礼を述べて受け取ると、金魚の目がキョロリと動いた気がした。
「……ん?」
気のせいだろうか。
じ――っと見ていると、今度は口がパクッと動く。
「松五郎、コレ……金魚!?」
「何言ってんだお前は、どっからどうみても金魚だろうが」
早く着替えろと促すなり松五郎は後ろを向き、相手にもしてもらえない。
だが確かに、金魚が動いた気がするのだが。
「んん――?」
金魚の絵が動く不思議な浴衣は、小柄な千歳をもってしても短い身丈。
着替えを終えた千歳を見て、松五郎が一瞬息を呑んだ。
そのままじっと見つめ、ふぅ、と小さく息を吐く。
「ほら、行くぞ」
ん、と手を差し出すので、促されるまま千歳は握る。
一転して言葉少なになった松五郎に手を引かれ、いつのまにか夜明けを迎える時間帯へと差し掛かかった。

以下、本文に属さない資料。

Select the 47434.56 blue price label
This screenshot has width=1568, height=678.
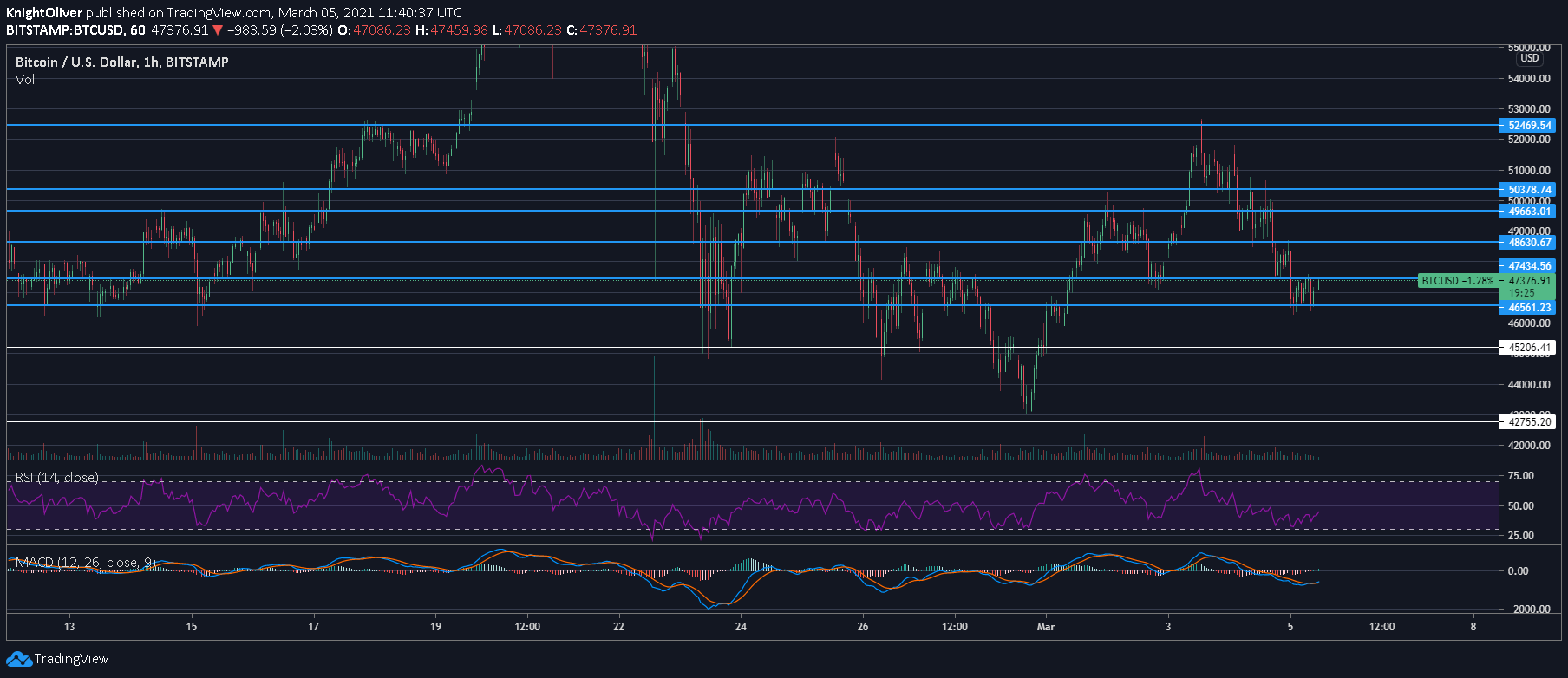coord(1527,266)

しばらく歩くと、視界を遮るほどの建築物が見えてくる。
「外れの離島に、よくもこんな花街を……」
「すげえだろ? これが四方を囲んでるんだぜ」
当主はきっと、とんでもなく女好きの享楽主義者だったに違いない。
見上げる先には、天まで届きそうに高い壁。
花街をグルリと囲むその高壁一色に視界が覆われ、千歳はゴクリと喉を鳴らした。